The 28-year-old former NCAA champion and amateur standout hadn’t hit a driver off the deck in competition since his junior golf days. But goaded a bit by his caddie, Joe Greiner, he gave it a shot twice at TPC Louisiana, and felt confident enough to try it again during the third round at Quail Hollow Club, where he knocked it 289 yards off the turf to easy up-and-down range for birdie on the par-5 10th hole.
“I didn’t know I could actually do it,” Homa told Golf Digest. “I hadn’t tried it in a tournament in 10 years or so, but [in New Orleans] I did it two days in a row on the par-5 18th and pulled it off well. That gave me a little bit of a feel for it, so I did it again this week at Quail Hollow. To pull it off you need to come in a little steeper to trap it a little bit, and try to hit a little bit of a cut.”

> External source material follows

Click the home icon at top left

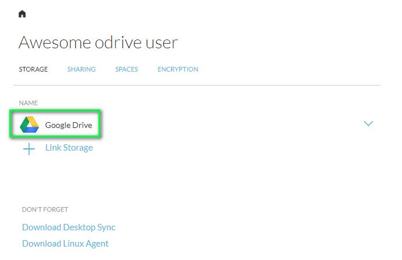pos(22,14)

Streeter Lecka/Getty Images
Homa said his recent switch to a 9.5-degree Titleist TS4 driver (which he put in his bag at the Valero Texas Open) has helped in being able to play the shot again. “The TS4 is a little easier to hit off the ground because it’s a slightly smaller head, so it sits a bit easier on the ground,” Homa says. “I still wouldn’t recommend most people try playing that shot. Heck, I don’t like doing it, but my caddie loves doing it so much that we’ve gone to it a few times when we’ve needed to. Still, I hope it doesn’t come up too often. That shot still gives me anxiety.”